The NICE guidelines are quoted for the safety/harm of the Lightning Process. The claimed harms come from a qualitative study (not a cohort) where possibly two people claimed they were harmed (there were no harms in the Bristol Study). Clearly, something bizarre happened at the NICE Guideline on CFS as four people resigned, prompting a group of Scandinavian Psychologists to write an article in the Lancet saying that there was ideological capture of the Guideline group.3,4 We agree, having examined the NICE Guideline.
 
CBT is UK pound 18 374 and graded exercise 55 235.

That's actually pretty poor. I perceive that BPS doctors consider their interventions curative or at least powerful. Those figures make the effectiveness seem minimal, even when flawed studies are taken at face value. If GET was actually curative, it would be stupid simple to implement. It could even be done on a self-help basis with an exercise bike. You'd just ride for 10 minutes, then 12, 14, 16 and so on. If it actually worked your PEM threshold would gradually rise until you stopped experiencing it.

Now I'm starting to wish GET worked :). This is starting to sound easy. I feel like doctors misunderstand this point. I'm not against GET because I have some unjustified condition my illness is physical. I'm against it because it's an unproven therapy that harms people. It's scientific, not ideological.
 
Possibly this latest statement is better than nothing, possibly it just brings the Lightning Process to the attention of more possible customers and doctor advocates.
Looks very much like the latter then.

Dr Vallings’ preferred Pacing Therapy is the least cost-effective at UK pounds 127 047 in 2013 UK pounds.2 CBT is UK pound 18 374 and graded exercise 55 235. This would suggest that Pacing is a modestly effective treatment that is expensive.
I don't think pacing is a therapy. And, wow, that's quite the twisting of the outcomes. A 127,047 UK pounds cost for a benefit from pacing. Given pacing is just finding ways to cope with a reduced capacity for activity, nearly every participant in PACE was surely already doing some version of it before and during the trial, even the ones trying to adjust their daily activity to fit GET into their life.
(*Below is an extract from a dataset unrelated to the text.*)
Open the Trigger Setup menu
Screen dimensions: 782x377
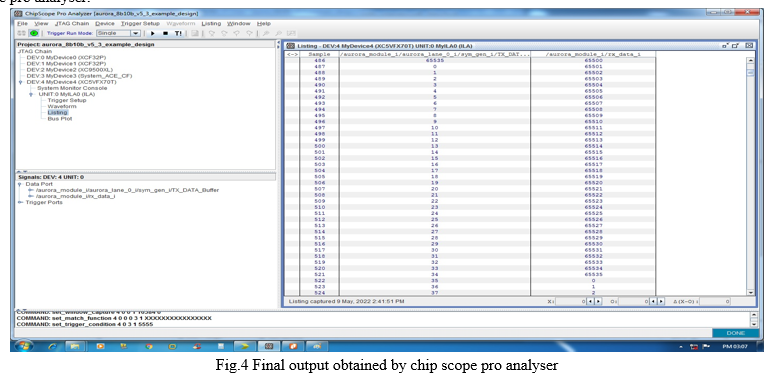[x=140, y=23]
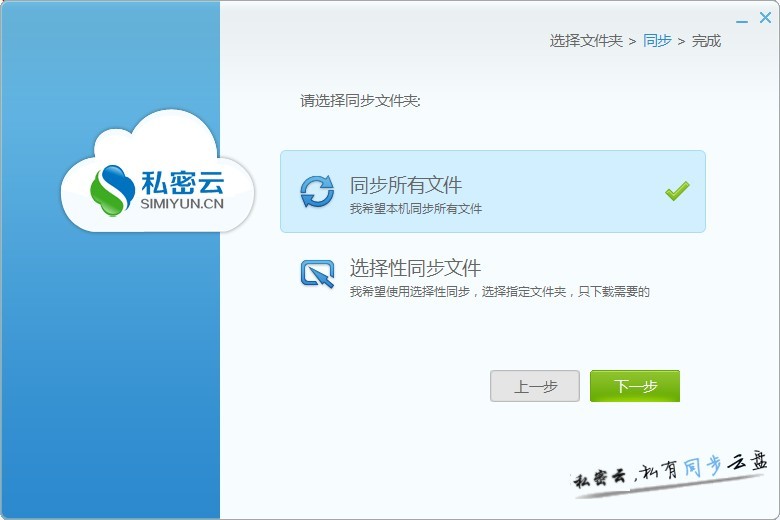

It is therefore to be expected that the trial does not demonstrate any additional benefit from pacing.
 
Last edited:
Bruce Arroll, head of the Goodfellow Unit, Auckland University and LP supporter (training in it from what I understand) and Jenny Oliver, LP practitioner, were given the opportunity to respond to Dr Vallings article in the Journal. However, Dr Vallings was not given the chance to respond to Arroll, as would be normal practice.

https://www.publish.csiro.au/hc/Fulltext/HC22105
None of the numbers they cite here are even real. They mean absolutely nothing. What nonsense.
 
CBT is UK pound 18 374 and graded exercise 55 235.
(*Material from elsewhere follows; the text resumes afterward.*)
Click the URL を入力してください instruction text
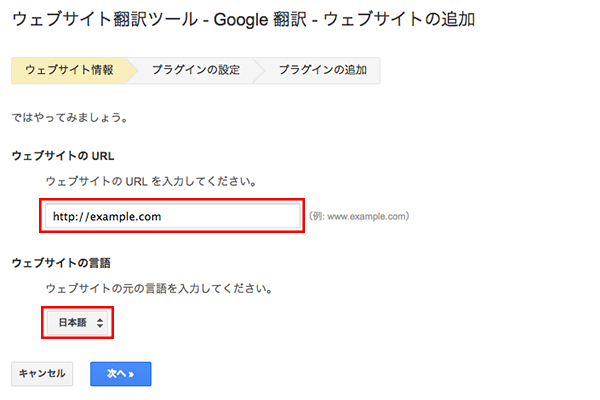The image size is (600, 400). pyautogui.click(x=150, y=181)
That's actually pretty poor. I perceive that BPS doctors consider their interventions curative or at least powerful. Those figures make the effectiveness seem minimal, even when flawed studies are taken at face value. If GET was actually curative, it would be stupid simple to implement. It could even be done on a self-help basis with an exercise bike. You'd just ride for 10 minutes, then 12, 14, 16 and so on. If it actually worked your PEM threshold would gradually rise until you stopped experiencing it.
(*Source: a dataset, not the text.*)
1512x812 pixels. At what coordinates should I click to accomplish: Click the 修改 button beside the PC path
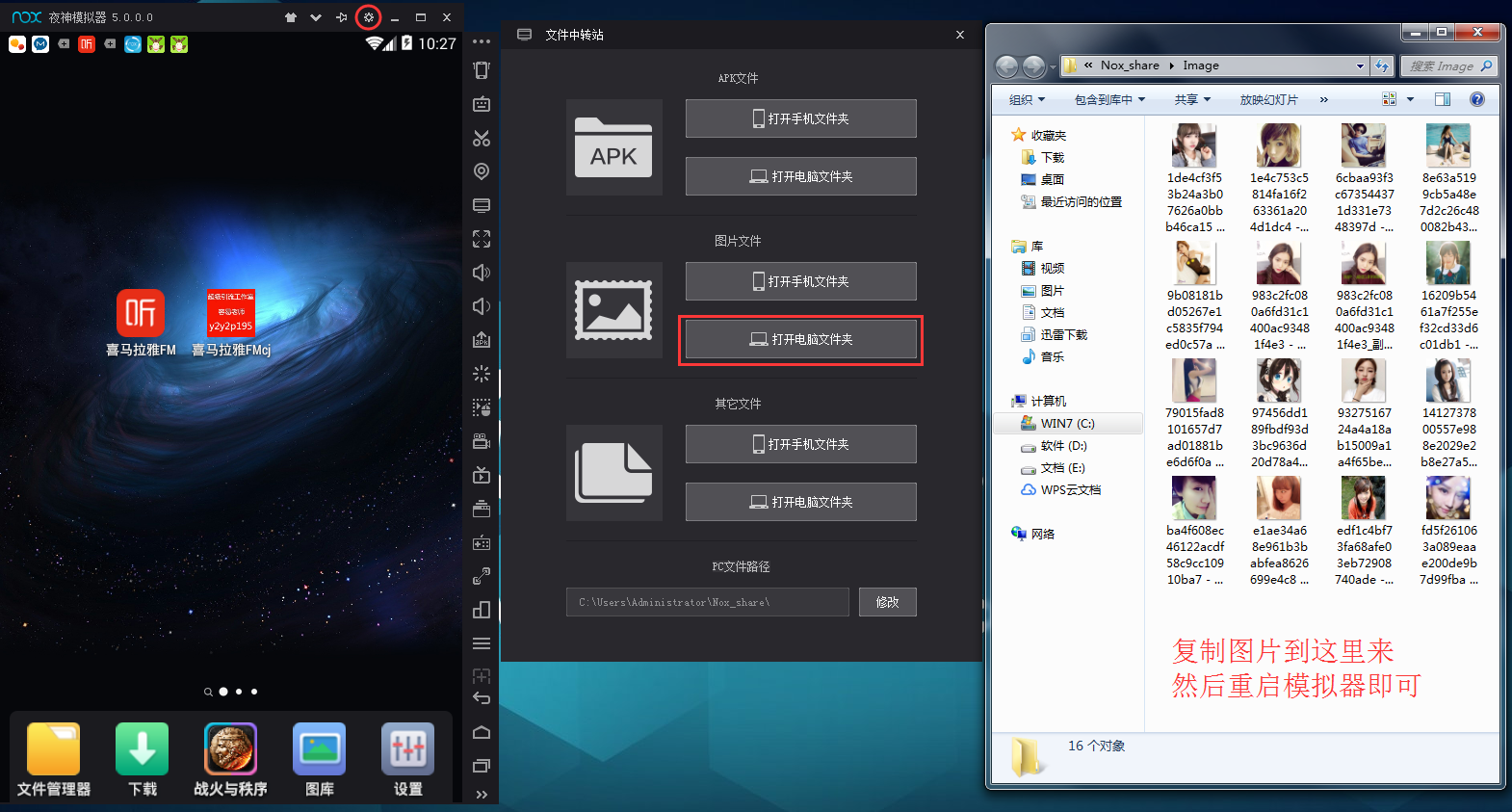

Now I'm starting to wish GET worked :). This is starting to sound easy. I feel like doctors misunderstand this point. I'm not against GET because I have some unjustified condition my illness is physical. I'm against it because it's an unproven therapy that harms people. It's scientific, not ideological.

I don't understand what you've quoted there. The phrase "CBT is UK pound" doesn't appear in the article being discussed.